I think describing this discussion as a religion war is quite unfair. Attributing the comment to someone else isnt' going to make it less disrespectful of the people who dedicated time and efforts to discussing this topic with you.

Also, given your comment is attributing some form of emotional attachment to Puppet to anyone who's disagreeing with you, let me state it clearly: I just consider the value of rewriting an extremely large code repository to a new language expensive and unjustifiable unless there is a compelling reason to do so. I didn't see any presented here. In a void without prior art, I'd probably pick ansible today just because I prefer writing python to writing ruby.

Aklapper renamed this task from Consider alternative configuration managment tooling to Consider alternative configuration management tooling.Nov 22 2022, 4:51 PM

I don't think there is a productive and actionable outcome of the discussion in this task, nor that we've made progress in the discussion. I would suggest we close it as declined.

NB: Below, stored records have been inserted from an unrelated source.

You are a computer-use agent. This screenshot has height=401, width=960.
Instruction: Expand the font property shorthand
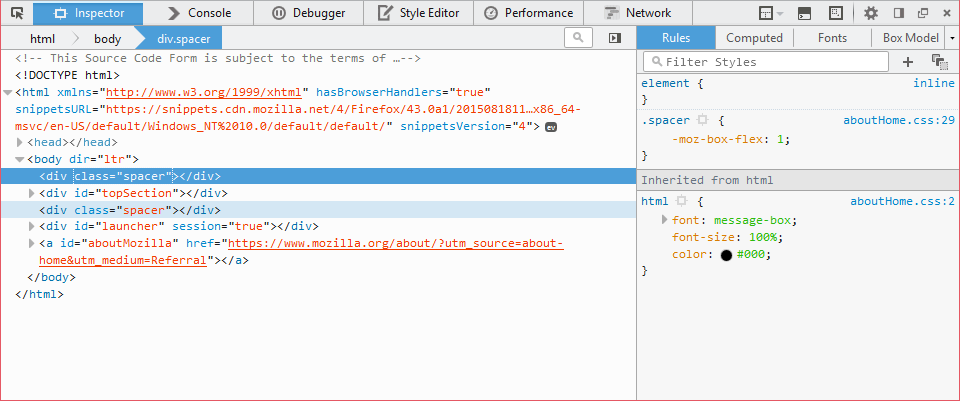coord(664,219)
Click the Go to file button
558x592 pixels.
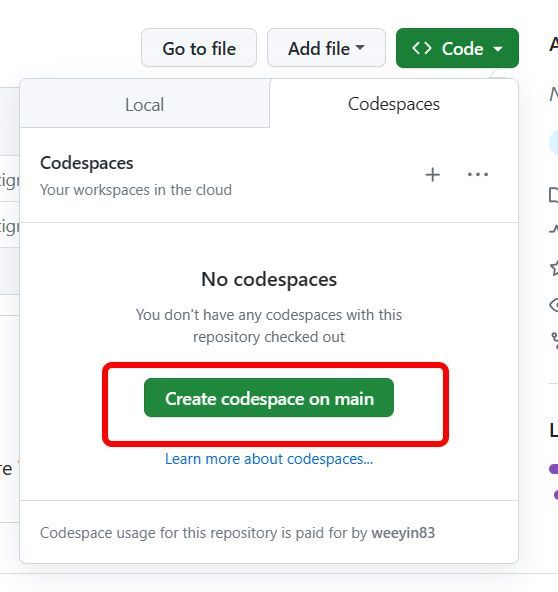199,48
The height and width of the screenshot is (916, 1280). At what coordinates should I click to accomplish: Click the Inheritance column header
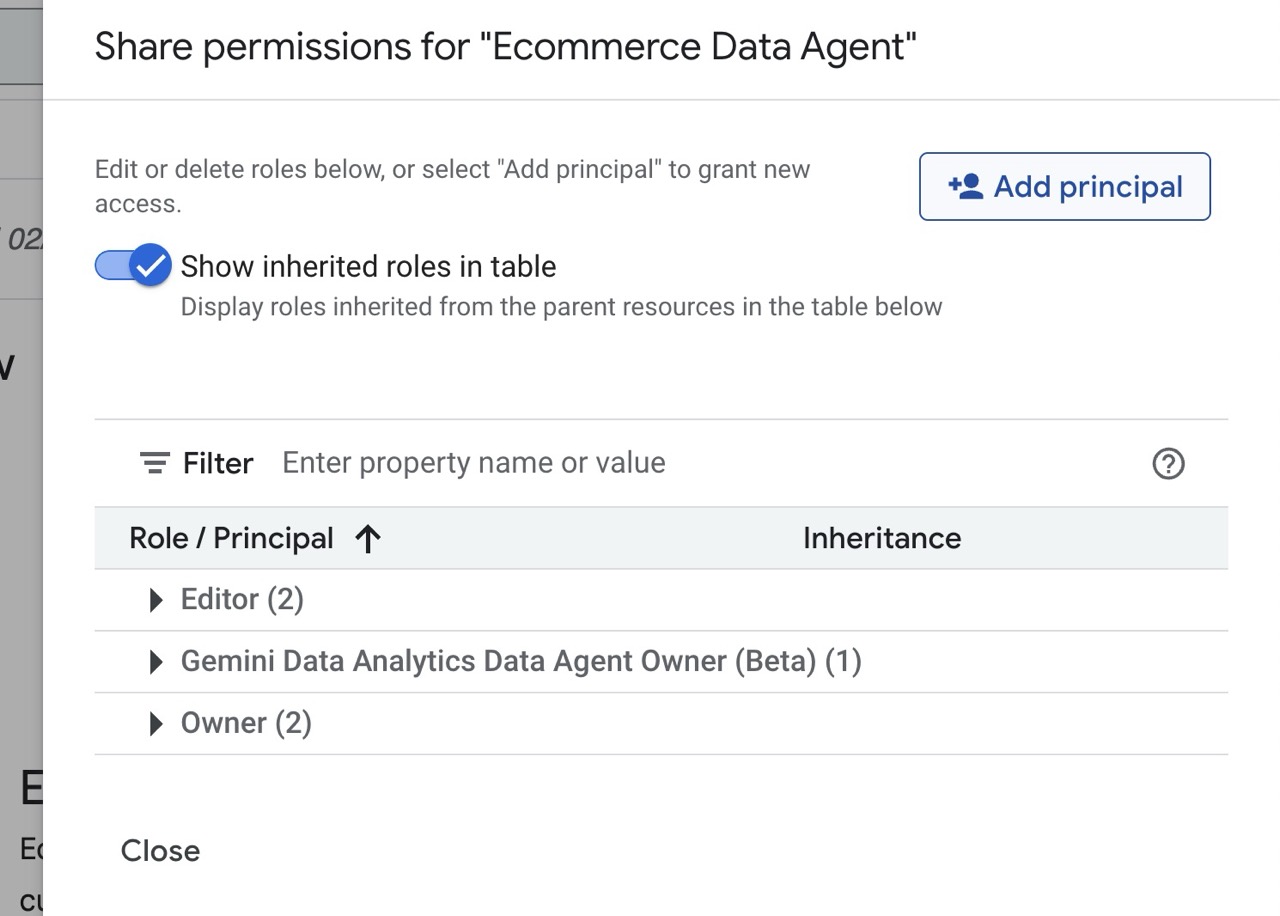tap(881, 538)
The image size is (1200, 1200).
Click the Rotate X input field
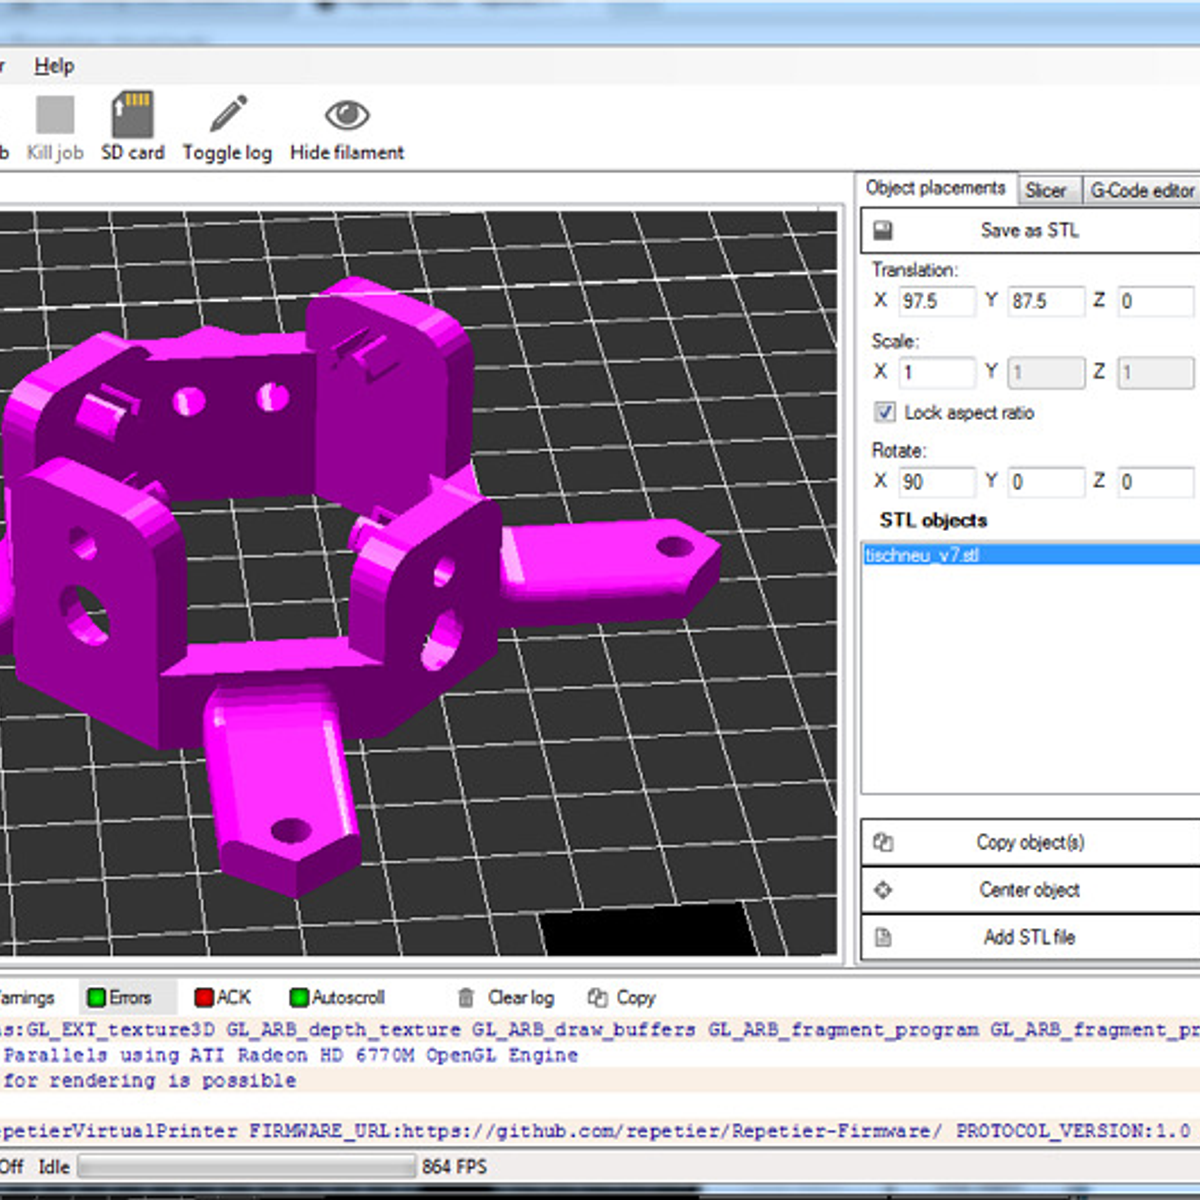click(x=935, y=482)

Agreed. In retrospect, convincing someone of the value of a tool on a message board is NOT a winning strategy. But, I would caution against reading too much into peoples' responses (or lack thereof). I have had people tell me privately, "Thanks for bringing this up, I wouldn't have the energy," and "this tends to be a religious war, you should only suggest Ansible for net-new environments."

I think describing this discussion as a religion war is quite unfair. Attributing the comment to someone else isnt' going to make it less disrespectful of the people who dedicated time and efforts to discussing this topic with you.

I've updated my post to the exact quote. I don't think this has offended anyone who did engage, but if it did please let me know and I will remove it from this page entirely. I don't know how to read "attributing the comment to someone else," can you clarify? It sounds like you are accusing me of sockpuppeting. If you don't believe me, I can ask the person if they are OK with me revealing their personal details.

Also, given your comment is attributing some form of emotional attachment to Puppet to anyone who's disagreeing with you,

I apologize if that was the impression you got. I mentioned this primarily due to an offline discussion with Mark about this topic, specifically about why not many people were engaging. People might be afraid to broach the topic, too busy, never saw the ticket, etc. The main point being being that engagement on Phab tickets != interest in a particular topic.

let me state it clearly: I just consider the value of rewriting an extremely large code repository to a new language expensive and unjustifiable unless there is a compelling reason to do so. I didn't see any presented here. In a void without prior art, I'd probably pick ansible today just because I prefer writing python to writing ruby.

Yes, but when has anyone ever decided to replace a tool they've been using for years with one they've barely used, based entirely on a message board discussion? In retrospect, this is not the appropriate venue and I was extremely lucky to get anything beyond "it's too much work." Which sounds like what you're saying. Given my approach, yours is a perfectly reasonable response.

Your input as a WMF veteran and exemplary SRE is extremely important, and I don't take that lightly. But as you stated earlier, there is probably no productive and actionable outcome here in this thread. Bringing us back to the ticket topic, "Consider alternative configuration management tooling. I've outlined what I think should be the next steps a few posts above this one, notably without a further commitment to change.

At the very least, I think it would be healthy to see what has changed in the config management world in the ~14 years since WMF adopted Puppet, to monitor the ecosystem of one our of most important applications, etc. If you have any objections or modifications to this plan, please let me know.

Hey everyone,

I think this discussion would benefit greatly from a higher bandwidth venue than phabricator. It's quite clear there are pain points regarding the current status quo and I 'd like us to see what we can do to make it better. I 'll take an action item to setup something. Let's give it a shot and see if it fares better than phabricator.